Given exercise 1 → Reproduce verbatim the part of the passage on coastal eutrophication that opens with the words containing "Table 4. Analysis" and closes with "β × log(TP)^a.".
Given exercise 2 → Translate into French the following sentence from the passage on coastal eutrophication: "Therefore, a general relationship describing the effect of nutrient enrichment on phytoplankton biomass would be expected for total nutrient concentrations."
Given exercise 3 → List every region that appears in the table of the passage on coastal eutrophication.

Extract to read →
========================================
Table 4. Analysis of Variance from Analyzing Residuals from Region-Specific Relationships (log(Chla)–log(TN) Relationship in Figure 11C) vs. log(TP) with an Intercept Specific to the Coastal Ecosystem, i.e., Residual = α_ecosystem + β × log(TP)^a.

		TP-dependent slope			ecosystem-specific intercept
region	dferror	β	F	p	dfecosystem	F	p
Chesapeake Bay	141	–0.30	4.13	0.0440	7	5.36	<0.0001
Denmark coast	245	–0.07	2.32	0.1289	10	24.07	<0.0001
Tampa Bay	99	0.24	13.46	0.0004	4	17.42	<0.0001
Wadden Sea	184	–0.21	10.45	0.0015	7	31.14	<0.0001

^aResiduals were weighted by the inverse variance of the annual Chla means.

Discussion

Widespread evidence of coastal eutrophication starting in the 1970s led scientists to develop predictive frameworks to guide nutrient abatement plans, building on early experiences from freshwater management.^14,15 Our mechanistic understanding of eutrophication processes has evolved in parallel from simple nutrient-driven relationship to complex models involving various trophic levels and ecosystem-specific features.(8) Yet, the belief that phytoplankton biomass should decline with decreasing nutrient inputs, and thus concentrations, in a manner similar to the way it increased remains a pervasive principle in the management of coastal ecosystem (e.g., (12)). The results presented challenge this belief, with important implications for nutrient management and the evaluation of its effectiveness.

Nutrient inputs from land and atmosphere can be controlled by appropriate management measures, but nutrient inputs from sediments(28) and exchanges over the open boundary(29) can also be considerable. Except for systems with strong light limitation increasing inputs of nutrients enhances phytoplankton growth and consequently biomass,^8,30 but total inputs from all nutrient sources are difficult to estimate, resulting in poor relationships between nutrient loading from land and phytoplankton production.(31) Total nutrient concentrations, representing a balance between inputs and losses, constitute good general predictors for phytoplankton biomass(31) and can be linked to nutrient input from land through system-specific relations (e.g., (32)). Therefore, a general relationship describing the effect of nutrient enrichment on phytoplankton biomass would be expected for total nutrient concentrations.

Should we Expect a Simple, General Chla–Nutrient Relationship?
========================================
Data entries →
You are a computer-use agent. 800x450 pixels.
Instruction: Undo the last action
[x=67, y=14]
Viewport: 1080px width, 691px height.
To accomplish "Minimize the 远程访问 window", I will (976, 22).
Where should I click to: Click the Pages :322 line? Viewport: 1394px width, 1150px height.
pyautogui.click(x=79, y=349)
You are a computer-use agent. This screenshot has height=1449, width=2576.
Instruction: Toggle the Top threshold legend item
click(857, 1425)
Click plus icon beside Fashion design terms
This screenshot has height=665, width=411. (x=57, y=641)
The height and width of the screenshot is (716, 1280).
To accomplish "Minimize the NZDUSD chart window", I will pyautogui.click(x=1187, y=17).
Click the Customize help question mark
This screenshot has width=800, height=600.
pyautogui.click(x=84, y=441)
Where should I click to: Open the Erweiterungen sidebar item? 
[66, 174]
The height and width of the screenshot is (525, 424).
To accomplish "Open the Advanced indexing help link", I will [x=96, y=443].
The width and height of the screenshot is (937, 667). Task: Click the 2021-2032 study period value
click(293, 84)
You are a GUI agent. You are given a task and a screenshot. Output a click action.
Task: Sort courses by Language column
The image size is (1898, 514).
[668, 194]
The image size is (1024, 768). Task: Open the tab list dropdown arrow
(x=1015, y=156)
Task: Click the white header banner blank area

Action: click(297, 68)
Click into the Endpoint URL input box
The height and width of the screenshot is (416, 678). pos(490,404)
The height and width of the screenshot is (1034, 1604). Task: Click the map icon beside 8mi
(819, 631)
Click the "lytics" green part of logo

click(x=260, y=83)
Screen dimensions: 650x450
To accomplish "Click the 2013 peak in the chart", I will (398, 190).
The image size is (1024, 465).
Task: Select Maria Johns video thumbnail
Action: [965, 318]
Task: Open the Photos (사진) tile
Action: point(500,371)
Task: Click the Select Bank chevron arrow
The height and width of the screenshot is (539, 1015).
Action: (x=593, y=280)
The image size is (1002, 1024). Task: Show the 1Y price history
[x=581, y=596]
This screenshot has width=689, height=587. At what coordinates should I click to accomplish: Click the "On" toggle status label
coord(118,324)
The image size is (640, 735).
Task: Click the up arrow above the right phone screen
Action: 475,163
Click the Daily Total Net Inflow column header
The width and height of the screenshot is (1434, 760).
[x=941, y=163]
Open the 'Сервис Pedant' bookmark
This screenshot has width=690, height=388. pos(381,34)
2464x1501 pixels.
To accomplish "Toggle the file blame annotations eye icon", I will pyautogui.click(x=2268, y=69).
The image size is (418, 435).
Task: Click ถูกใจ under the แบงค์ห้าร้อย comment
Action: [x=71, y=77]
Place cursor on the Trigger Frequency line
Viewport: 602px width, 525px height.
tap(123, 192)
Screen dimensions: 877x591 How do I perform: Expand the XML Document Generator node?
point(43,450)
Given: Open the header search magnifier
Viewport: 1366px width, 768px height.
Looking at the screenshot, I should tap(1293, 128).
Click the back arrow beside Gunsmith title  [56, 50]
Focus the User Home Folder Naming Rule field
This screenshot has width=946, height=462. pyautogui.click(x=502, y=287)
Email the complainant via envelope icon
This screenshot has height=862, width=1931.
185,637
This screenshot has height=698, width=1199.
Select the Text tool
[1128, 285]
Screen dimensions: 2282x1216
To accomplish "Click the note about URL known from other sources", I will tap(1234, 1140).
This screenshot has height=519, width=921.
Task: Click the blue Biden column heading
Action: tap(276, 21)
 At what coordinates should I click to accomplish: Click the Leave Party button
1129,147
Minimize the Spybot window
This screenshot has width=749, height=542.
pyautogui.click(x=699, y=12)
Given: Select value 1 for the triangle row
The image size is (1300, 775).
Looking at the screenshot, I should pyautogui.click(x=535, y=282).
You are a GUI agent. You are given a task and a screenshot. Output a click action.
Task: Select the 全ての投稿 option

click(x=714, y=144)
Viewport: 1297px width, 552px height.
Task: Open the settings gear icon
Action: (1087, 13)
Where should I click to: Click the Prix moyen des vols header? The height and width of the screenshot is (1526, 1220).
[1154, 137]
========================================
Finished answer 1 →
Table 4. Analysis of Variance from Analyzing Residuals from Region-Specific Relationships (log(Chla)–log(TN) Relationship in Figure 11C) vs. log(TP) with an Intercept Specific to the Coastal Ecosystem, i.e., Residual = α_ecosystem + β × log(TP)^a.

Finished answer 2 → Par conséquent, on s'attendrait à une relation générale décrivant l'effet de l'enrichissement en nutriments sur la biomasse phytoplanctonique pour les concentrations totales en nutriments.

Finished answer 3 →
Chesapeake Bay
Denmark coast
Tampa Bay
Wadden Sea